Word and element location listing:
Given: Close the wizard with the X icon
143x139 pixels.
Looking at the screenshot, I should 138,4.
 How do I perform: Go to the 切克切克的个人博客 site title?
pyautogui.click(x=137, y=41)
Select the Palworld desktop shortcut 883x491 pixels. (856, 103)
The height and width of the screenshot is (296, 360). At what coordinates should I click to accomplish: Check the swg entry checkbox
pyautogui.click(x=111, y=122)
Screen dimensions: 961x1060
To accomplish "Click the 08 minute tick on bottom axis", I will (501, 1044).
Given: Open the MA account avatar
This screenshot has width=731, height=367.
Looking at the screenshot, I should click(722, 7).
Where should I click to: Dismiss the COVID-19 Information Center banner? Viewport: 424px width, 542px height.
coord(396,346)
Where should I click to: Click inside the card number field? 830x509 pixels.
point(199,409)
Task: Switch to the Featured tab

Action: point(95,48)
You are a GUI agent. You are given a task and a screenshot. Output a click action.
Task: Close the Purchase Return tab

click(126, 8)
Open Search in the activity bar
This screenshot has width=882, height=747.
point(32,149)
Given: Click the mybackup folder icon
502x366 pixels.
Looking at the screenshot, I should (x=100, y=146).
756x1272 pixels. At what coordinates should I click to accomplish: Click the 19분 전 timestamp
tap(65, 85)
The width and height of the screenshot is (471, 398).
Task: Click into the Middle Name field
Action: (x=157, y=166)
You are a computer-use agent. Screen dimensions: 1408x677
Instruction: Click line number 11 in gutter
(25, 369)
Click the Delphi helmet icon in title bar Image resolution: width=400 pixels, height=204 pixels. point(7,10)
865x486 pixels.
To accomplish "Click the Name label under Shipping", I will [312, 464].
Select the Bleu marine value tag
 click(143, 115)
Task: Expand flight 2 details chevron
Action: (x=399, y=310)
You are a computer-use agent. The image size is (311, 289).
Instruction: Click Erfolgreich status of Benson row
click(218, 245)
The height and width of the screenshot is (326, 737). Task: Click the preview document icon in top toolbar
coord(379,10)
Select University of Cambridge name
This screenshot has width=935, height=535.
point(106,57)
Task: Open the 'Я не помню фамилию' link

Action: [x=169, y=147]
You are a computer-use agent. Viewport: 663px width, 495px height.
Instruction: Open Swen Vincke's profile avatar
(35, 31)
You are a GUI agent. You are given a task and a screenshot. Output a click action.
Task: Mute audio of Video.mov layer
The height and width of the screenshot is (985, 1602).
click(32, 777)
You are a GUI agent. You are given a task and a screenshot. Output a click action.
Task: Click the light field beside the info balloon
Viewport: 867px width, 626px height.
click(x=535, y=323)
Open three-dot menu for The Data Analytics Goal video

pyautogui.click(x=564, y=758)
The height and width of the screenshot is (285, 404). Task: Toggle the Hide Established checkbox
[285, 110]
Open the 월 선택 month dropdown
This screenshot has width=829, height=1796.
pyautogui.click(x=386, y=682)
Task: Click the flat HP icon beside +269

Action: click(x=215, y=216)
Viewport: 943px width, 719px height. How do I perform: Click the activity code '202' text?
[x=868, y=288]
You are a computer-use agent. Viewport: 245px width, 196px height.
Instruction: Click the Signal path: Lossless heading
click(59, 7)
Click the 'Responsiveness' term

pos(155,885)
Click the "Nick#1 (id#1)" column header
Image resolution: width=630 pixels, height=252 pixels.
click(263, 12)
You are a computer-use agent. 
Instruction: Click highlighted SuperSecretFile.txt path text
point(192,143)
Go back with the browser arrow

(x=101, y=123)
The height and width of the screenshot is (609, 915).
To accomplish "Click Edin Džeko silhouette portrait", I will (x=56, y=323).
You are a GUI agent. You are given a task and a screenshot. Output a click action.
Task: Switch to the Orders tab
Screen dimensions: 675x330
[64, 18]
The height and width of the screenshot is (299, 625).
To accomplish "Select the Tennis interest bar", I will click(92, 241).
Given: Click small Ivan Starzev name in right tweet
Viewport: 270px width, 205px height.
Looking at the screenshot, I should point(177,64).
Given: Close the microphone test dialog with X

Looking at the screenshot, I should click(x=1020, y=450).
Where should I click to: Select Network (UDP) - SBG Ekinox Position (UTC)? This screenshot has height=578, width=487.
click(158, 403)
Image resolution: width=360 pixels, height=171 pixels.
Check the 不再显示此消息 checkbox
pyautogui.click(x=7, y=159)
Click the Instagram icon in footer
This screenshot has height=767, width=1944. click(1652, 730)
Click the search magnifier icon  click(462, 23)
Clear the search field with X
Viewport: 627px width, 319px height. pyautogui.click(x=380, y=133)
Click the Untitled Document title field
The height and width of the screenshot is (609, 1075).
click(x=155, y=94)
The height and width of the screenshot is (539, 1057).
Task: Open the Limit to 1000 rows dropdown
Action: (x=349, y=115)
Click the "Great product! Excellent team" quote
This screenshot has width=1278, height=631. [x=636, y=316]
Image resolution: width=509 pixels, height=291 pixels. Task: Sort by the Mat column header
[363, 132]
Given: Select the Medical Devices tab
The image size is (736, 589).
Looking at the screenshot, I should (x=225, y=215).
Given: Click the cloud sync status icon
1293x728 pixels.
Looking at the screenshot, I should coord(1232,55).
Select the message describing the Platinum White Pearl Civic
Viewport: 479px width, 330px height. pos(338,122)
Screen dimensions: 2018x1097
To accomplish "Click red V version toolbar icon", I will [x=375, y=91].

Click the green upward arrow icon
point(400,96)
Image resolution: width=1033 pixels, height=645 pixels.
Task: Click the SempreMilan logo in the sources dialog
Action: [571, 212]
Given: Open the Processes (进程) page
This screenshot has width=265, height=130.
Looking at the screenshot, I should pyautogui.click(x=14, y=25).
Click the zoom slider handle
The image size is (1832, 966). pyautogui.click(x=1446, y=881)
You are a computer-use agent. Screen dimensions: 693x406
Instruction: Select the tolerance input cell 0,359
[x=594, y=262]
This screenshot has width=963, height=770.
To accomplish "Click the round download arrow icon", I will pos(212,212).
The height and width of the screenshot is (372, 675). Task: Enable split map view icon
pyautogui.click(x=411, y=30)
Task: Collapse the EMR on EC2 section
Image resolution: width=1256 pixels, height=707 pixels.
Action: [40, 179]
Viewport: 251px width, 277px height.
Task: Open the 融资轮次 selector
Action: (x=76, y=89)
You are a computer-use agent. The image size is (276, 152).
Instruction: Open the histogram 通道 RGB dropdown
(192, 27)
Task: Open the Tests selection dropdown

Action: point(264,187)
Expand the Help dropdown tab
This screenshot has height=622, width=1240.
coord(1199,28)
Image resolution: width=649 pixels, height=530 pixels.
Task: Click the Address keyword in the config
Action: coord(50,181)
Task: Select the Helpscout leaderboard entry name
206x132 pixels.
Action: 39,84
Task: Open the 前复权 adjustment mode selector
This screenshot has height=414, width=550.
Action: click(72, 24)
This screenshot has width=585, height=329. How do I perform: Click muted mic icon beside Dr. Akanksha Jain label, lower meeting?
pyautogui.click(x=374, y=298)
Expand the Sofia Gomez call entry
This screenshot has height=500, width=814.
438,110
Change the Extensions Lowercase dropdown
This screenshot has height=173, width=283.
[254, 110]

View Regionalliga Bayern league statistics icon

WHAT IS NEEDED: Copy the listing again, changing every "Screen dimensions" to "Display size" and leaving everything else as it is.

WORKED SOLUTION:
Given: Close the wizard with the X icon
143x139 pixels.
Looking at the screenshot, I should 138,4.
 How do I perform: Go to the 切克切克的个人博客 site title?
pyautogui.click(x=137, y=41)
Select the Palworld desktop shortcut 883x491 pixels. (856, 103)
The height and width of the screenshot is (296, 360). At what coordinates should I click to accomplish: Check the swg entry checkbox
pyautogui.click(x=111, y=122)
Display size: 961x1060
To accomplish "Click the 08 minute tick on bottom axis", I will (501, 1044).
Given: Open the MA account avatar
This screenshot has width=731, height=367.
Looking at the screenshot, I should click(722, 7).
Where should I click to: Dismiss the COVID-19 Information Center banner? Viewport: 424px width, 542px height.
coord(396,346)
Where should I click to: Click inside the card number field? 830x509 pixels.
point(199,409)
Task: Switch to the Featured tab

Action: point(95,48)
You are a GUI agent. You are given a task and a screenshot. Output a click action.
Task: Close the Purchase Return tab

click(126, 8)
Open Search in the activity bar
This screenshot has width=882, height=747.
point(32,149)
Given: Click the mybackup folder icon
502x366 pixels.
Looking at the screenshot, I should (x=100, y=146).
756x1272 pixels. At what coordinates should I click to accomplish: Click the 19분 전 timestamp
tap(65, 85)
The width and height of the screenshot is (471, 398).
Task: Click into the Middle Name field
Action: (x=157, y=166)
You are a computer-use agent. Display size: 1408x677
Instruction: Click line number 11 in gutter
(25, 369)
Click the Delphi helmet icon in title bar Image resolution: width=400 pixels, height=204 pixels. point(7,10)
865x486 pixels.
To accomplish "Click the Name label under Shipping", I will [312, 464].
Select the Bleu marine value tag
 click(143, 115)
Task: Expand flight 2 details chevron
Action: (x=399, y=310)
You are a computer-use agent. The image size is (311, 289).
Instruction: Click Erfolgreich status of Benson row
click(218, 245)
The height and width of the screenshot is (326, 737). Task: Click the preview document icon in top toolbar
coord(379,10)
Select University of Cambridge name
This screenshot has width=935, height=535.
point(106,57)
Task: Open the 'Я не помню фамилию' link

Action: [x=169, y=147]
You are a computer-use agent. Viewport: 663px width, 495px height.
Instruction: Open Swen Vincke's profile avatar
(35, 31)
You are a GUI agent. You are given a task and a screenshot. Output a click action.
Task: Mute audio of Video.mov layer
The height and width of the screenshot is (985, 1602).
click(32, 777)
You are a GUI agent. You are given a task and a screenshot. Output a click action.
Task: Click the light field beside the info balloon
Viewport: 867px width, 626px height.
click(x=535, y=323)
Open three-dot menu for The Data Analytics Goal video

pyautogui.click(x=564, y=758)
The height and width of the screenshot is (285, 404). Task: Toggle the Hide Established checkbox
[285, 110]
Open the 월 선택 month dropdown
This screenshot has width=829, height=1796.
pyautogui.click(x=386, y=682)
Task: Click the flat HP icon beside +269

Action: click(x=215, y=216)
Viewport: 943px width, 719px height. How do I perform: Click the activity code '202' text?
[x=868, y=288]
You are a computer-use agent. Viewport: 245px width, 196px height.
Instruction: Click the Signal path: Lossless heading
click(59, 7)
Click the 'Responsiveness' term

pos(155,885)
Click the "Nick#1 (id#1)" column header
Image resolution: width=630 pixels, height=252 pixels.
click(263, 12)
You are a computer-use agent. 
Instruction: Click highlighted SuperSecretFile.txt path text
point(192,143)
Go back with the browser arrow

(x=101, y=123)
The height and width of the screenshot is (609, 915).
To accomplish "Click Edin Džeko silhouette portrait", I will (x=56, y=323).
You are a GUI agent. You are given a task and a screenshot. Output a click action.
Task: Switch to the Orders tab
Display size: 675x330
[64, 18]
The height and width of the screenshot is (299, 625).
To accomplish "Select the Tennis interest bar", I will click(92, 241).
Given: Click small Ivan Starzev name in right tweet
Viewport: 270px width, 205px height.
Looking at the screenshot, I should point(177,64).
Given: Close the microphone test dialog with X

Looking at the screenshot, I should click(x=1020, y=450).
Where should I click to: Select Network (UDP) - SBG Ekinox Position (UTC)? This screenshot has height=578, width=487.
click(158, 403)
Image resolution: width=360 pixels, height=171 pixels.
Check the 不再显示此消息 checkbox
pyautogui.click(x=7, y=159)
Click the Instagram icon in footer
This screenshot has height=767, width=1944. click(1652, 730)
Click the search magnifier icon  click(462, 23)
Clear the search field with X
Viewport: 627px width, 319px height. pyautogui.click(x=380, y=133)
Click the Untitled Document title field
The height and width of the screenshot is (609, 1075).
click(x=155, y=94)
The height and width of the screenshot is (539, 1057).
Task: Open the Limit to 1000 rows dropdown
Action: (x=349, y=115)
Click the "Great product! Excellent team" quote
This screenshot has width=1278, height=631. [x=636, y=316]
Image resolution: width=509 pixels, height=291 pixels. Task: Sort by the Mat column header
[363, 132]
Given: Select the Medical Devices tab
The image size is (736, 589).
Looking at the screenshot, I should (x=225, y=215).
Given: Click the cloud sync status icon
1293x728 pixels.
Looking at the screenshot, I should coord(1232,55).
Select the message describing the Platinum White Pearl Civic
Viewport: 479px width, 330px height. pos(338,122)
Display size: 2018x1097
To accomplish "Click red V version toolbar icon", I will [x=375, y=91].

Click the green upward arrow icon
point(400,96)
Image resolution: width=1033 pixels, height=645 pixels.
Task: Click the SempreMilan logo in the sources dialog
Action: [571, 212]
Given: Open the Processes (进程) page
This screenshot has width=265, height=130.
Looking at the screenshot, I should pyautogui.click(x=14, y=25).
Click the zoom slider handle
The image size is (1832, 966). pyautogui.click(x=1446, y=881)
You are a computer-use agent. Display size: 693x406
Instruction: Select the tolerance input cell 0,359
[x=594, y=262]
This screenshot has width=963, height=770.
To accomplish "Click the round download arrow icon", I will pos(212,212).
The height and width of the screenshot is (372, 675). Task: Enable split map view icon
pyautogui.click(x=411, y=30)
Task: Collapse the EMR on EC2 section
Image resolution: width=1256 pixels, height=707 pixels.
Action: [40, 179]
Viewport: 251px width, 277px height.
Task: Open the 融资轮次 selector
Action: (x=76, y=89)
You are a computer-use agent. The image size is (276, 152).
Instruction: Open the histogram 通道 RGB dropdown
(192, 27)
Task: Open the Tests selection dropdown

Action: point(264,187)
Expand the Help dropdown tab
This screenshot has height=622, width=1240.
coord(1199,28)
Image resolution: width=649 pixels, height=530 pixels.
Task: Click the Address keyword in the config
Action: coord(50,181)
Task: Select the Helpscout leaderboard entry name
206x132 pixels.
Action: 39,84
Task: Open the 前复权 adjustment mode selector
This screenshot has height=414, width=550.
Action: click(72, 24)
This screenshot has width=585, height=329. How do I perform: Click muted mic icon beside Dr. Akanksha Jain label, lower meeting?
pyautogui.click(x=374, y=298)
Expand the Sofia Gomez call entry
This screenshot has height=500, width=814.
438,110
Change the Extensions Lowercase dropdown
This screenshot has height=173, width=283.
[254, 110]

View Regionalliga Bayern league statistics icon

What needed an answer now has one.